**** Task inputs
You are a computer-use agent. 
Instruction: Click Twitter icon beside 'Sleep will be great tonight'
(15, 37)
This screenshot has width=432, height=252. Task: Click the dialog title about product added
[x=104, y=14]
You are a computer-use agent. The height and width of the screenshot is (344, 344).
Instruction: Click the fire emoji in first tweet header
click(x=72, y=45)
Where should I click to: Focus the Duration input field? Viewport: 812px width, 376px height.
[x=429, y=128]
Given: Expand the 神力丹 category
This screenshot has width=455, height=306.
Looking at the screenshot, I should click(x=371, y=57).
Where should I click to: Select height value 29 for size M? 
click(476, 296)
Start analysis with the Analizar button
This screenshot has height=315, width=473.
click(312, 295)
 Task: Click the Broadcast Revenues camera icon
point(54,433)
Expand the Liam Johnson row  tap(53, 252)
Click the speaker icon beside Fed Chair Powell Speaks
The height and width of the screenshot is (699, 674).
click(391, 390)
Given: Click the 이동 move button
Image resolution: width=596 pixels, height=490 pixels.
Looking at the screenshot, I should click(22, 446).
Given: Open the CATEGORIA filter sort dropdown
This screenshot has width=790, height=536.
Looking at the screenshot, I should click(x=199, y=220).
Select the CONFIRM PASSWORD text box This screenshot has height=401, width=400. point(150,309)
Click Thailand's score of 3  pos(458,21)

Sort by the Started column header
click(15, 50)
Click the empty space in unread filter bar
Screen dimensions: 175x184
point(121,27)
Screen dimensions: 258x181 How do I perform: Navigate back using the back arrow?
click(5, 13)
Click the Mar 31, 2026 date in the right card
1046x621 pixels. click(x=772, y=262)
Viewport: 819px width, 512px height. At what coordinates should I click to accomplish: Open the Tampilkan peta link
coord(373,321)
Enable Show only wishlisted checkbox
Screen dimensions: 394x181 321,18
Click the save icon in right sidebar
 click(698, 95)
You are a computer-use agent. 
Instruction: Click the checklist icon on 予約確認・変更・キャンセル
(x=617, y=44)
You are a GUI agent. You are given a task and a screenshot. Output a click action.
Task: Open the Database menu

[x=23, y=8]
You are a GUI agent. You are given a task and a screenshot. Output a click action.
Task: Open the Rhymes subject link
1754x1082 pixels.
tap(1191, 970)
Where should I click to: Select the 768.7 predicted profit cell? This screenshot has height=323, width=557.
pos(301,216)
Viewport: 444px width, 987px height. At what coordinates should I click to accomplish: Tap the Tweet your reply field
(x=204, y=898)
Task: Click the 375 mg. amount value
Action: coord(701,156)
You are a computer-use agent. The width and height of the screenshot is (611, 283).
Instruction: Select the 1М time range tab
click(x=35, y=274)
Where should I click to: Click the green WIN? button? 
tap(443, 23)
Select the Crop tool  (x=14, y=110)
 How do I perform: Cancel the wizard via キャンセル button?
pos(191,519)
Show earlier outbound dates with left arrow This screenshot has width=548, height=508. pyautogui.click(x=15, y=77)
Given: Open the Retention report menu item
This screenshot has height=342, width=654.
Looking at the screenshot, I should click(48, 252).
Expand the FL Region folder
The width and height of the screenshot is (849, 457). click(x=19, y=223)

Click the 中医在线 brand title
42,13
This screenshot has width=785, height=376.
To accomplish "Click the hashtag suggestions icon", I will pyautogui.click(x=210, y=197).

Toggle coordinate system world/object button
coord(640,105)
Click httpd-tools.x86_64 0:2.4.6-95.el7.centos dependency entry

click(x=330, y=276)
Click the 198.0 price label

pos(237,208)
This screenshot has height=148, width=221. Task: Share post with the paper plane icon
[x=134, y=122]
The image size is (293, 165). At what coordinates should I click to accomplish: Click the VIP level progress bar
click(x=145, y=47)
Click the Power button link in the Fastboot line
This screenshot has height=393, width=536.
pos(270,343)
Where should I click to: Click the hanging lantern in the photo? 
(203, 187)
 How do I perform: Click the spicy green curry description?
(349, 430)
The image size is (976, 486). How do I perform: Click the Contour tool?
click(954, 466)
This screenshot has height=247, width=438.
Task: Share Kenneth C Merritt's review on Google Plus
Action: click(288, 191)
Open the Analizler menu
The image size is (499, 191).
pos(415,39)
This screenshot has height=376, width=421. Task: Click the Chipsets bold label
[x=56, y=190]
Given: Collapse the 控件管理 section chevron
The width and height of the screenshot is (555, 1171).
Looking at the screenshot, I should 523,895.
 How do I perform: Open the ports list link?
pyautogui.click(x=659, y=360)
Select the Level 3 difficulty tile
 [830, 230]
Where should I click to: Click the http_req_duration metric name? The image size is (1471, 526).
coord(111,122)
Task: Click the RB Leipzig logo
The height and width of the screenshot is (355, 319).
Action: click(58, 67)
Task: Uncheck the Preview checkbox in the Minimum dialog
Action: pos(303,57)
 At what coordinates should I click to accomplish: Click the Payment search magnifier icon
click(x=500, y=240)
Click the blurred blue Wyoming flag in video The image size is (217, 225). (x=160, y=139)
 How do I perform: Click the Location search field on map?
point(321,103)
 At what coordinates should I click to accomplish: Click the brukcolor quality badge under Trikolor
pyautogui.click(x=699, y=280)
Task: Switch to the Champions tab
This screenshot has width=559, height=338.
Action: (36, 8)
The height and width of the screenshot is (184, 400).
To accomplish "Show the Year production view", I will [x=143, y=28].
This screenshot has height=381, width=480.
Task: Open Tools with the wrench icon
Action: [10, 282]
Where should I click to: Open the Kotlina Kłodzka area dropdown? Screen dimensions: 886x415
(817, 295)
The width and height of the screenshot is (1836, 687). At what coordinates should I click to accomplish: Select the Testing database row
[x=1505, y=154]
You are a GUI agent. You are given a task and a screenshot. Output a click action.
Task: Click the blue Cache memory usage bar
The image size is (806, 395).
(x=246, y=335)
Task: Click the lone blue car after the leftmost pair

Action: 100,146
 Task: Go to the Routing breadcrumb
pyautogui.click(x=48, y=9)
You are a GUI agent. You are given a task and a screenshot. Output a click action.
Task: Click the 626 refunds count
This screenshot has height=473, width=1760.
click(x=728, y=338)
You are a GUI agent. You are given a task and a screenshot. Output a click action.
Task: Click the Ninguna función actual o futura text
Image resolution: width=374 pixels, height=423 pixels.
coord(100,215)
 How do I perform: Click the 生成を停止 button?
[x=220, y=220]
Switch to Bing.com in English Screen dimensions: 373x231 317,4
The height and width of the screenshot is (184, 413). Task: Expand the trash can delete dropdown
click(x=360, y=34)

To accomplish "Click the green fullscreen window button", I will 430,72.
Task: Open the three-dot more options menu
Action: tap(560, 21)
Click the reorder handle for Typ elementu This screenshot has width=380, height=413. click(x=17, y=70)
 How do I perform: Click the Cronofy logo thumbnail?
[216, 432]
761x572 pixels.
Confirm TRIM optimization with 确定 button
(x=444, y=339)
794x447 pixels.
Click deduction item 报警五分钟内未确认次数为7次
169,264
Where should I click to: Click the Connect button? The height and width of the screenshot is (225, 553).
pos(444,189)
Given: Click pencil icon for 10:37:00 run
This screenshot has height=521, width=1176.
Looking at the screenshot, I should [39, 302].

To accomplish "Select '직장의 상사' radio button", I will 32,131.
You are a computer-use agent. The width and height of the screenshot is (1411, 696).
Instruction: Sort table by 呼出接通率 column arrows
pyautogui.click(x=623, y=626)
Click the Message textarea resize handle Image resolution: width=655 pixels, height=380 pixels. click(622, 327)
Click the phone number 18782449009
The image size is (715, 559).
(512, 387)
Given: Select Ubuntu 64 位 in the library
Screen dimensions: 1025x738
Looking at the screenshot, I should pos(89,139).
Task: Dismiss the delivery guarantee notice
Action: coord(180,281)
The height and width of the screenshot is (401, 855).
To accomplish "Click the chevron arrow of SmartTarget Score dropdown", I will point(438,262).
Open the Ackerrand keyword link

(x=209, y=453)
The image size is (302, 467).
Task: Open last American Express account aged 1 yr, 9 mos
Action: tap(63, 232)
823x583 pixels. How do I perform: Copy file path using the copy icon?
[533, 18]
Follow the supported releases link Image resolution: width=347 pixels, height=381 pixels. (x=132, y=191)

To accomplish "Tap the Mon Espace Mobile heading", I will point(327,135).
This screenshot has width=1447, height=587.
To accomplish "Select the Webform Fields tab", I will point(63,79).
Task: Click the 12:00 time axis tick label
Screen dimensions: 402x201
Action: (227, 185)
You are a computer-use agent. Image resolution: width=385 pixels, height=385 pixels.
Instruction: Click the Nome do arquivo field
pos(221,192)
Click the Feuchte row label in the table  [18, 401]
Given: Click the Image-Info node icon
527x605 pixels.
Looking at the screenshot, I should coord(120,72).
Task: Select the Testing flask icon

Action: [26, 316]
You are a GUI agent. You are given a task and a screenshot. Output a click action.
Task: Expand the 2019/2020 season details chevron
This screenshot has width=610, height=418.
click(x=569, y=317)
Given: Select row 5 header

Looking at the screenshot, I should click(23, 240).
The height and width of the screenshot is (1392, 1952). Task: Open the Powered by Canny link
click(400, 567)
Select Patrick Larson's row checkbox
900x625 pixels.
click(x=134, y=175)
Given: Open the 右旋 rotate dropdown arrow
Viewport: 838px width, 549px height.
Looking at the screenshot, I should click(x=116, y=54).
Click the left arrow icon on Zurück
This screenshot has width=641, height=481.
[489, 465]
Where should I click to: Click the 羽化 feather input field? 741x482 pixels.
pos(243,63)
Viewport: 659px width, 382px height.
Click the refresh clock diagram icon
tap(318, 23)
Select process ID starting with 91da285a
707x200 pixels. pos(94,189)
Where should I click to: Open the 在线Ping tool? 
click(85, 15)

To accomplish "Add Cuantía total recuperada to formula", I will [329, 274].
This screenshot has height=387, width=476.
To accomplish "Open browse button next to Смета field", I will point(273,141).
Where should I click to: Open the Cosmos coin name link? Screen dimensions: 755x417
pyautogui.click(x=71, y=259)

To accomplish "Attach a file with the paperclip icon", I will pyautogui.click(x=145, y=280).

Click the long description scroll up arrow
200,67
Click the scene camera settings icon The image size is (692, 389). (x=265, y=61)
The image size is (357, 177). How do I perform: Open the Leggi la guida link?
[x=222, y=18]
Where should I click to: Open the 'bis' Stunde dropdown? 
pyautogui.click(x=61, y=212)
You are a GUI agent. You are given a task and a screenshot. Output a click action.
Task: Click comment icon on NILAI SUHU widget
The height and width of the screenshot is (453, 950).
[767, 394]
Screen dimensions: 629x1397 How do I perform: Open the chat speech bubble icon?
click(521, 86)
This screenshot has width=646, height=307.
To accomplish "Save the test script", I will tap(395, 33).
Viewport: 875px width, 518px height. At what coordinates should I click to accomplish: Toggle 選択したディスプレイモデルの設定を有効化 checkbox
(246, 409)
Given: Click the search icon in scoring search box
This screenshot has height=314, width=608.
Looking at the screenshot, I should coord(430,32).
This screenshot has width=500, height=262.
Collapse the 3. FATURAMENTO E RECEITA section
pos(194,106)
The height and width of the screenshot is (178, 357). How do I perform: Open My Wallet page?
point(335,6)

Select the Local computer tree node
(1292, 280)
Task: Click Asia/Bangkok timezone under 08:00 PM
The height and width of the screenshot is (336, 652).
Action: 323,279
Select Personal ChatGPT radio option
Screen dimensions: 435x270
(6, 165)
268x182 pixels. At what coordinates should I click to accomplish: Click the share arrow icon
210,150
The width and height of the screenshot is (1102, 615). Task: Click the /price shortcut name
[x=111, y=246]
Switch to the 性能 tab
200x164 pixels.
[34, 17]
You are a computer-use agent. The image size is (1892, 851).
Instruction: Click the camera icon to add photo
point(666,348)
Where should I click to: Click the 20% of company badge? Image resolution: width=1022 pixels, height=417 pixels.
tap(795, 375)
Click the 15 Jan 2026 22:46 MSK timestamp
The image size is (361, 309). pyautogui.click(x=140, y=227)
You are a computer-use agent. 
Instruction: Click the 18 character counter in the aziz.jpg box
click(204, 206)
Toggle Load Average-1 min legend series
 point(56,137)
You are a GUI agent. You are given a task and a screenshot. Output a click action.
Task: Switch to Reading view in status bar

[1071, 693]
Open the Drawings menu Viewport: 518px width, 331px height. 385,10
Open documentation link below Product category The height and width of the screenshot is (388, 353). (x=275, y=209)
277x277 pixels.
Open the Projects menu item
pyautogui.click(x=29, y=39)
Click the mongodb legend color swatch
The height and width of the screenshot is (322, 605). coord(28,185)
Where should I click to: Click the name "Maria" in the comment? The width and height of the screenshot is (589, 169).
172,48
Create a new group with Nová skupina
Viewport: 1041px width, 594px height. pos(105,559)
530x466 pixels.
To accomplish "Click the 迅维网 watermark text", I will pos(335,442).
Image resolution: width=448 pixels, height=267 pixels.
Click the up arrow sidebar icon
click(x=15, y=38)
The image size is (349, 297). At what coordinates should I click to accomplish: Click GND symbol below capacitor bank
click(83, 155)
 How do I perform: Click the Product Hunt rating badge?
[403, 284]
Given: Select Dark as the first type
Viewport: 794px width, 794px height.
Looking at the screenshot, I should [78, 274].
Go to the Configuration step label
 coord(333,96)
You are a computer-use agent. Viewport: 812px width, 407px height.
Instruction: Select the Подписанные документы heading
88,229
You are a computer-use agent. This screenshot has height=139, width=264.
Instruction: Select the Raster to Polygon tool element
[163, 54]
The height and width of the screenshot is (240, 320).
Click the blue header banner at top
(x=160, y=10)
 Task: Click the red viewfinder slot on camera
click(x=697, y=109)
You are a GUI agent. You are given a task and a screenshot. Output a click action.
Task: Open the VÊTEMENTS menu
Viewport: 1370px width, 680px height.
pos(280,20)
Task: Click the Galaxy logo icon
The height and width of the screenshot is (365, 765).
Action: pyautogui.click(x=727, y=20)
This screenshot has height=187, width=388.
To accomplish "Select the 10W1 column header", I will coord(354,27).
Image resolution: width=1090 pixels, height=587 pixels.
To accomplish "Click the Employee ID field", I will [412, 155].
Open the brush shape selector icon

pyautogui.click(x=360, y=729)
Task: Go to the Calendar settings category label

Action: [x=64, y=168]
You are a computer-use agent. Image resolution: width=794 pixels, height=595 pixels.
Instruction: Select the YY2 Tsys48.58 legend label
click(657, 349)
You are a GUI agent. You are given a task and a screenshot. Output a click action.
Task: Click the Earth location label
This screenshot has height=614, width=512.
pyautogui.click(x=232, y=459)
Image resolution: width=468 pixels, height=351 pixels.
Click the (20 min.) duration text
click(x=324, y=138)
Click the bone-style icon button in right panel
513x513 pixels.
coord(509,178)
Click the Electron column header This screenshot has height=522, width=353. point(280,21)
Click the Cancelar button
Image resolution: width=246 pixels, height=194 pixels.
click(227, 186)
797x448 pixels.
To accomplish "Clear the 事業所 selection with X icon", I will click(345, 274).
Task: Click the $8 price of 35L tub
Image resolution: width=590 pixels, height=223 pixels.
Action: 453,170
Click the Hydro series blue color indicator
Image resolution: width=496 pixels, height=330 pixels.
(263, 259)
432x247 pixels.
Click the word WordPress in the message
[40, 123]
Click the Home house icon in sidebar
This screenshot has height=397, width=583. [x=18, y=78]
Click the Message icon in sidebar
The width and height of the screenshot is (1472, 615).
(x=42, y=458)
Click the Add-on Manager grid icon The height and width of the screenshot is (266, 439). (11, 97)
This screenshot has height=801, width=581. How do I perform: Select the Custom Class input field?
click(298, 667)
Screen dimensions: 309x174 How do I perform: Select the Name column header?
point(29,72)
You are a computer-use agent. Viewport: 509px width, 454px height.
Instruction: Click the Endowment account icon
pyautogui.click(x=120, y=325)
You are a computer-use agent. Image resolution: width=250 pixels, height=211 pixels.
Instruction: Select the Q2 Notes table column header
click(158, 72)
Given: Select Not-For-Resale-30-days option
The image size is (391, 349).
********
Work instruction: From the first line of the entries above to the line with "You are a computer-use agent. The height", please return every line exactly, keeping both ends.

Exercise solution:
You are a computer-use agent. 
Instruction: Click Twitter icon beside 'Sleep will be great tonight'
(15, 37)
This screenshot has width=432, height=252. Task: Click the dialog title about product added
[x=104, y=14]
You are a computer-use agent. The height and width of the screenshot is (344, 344).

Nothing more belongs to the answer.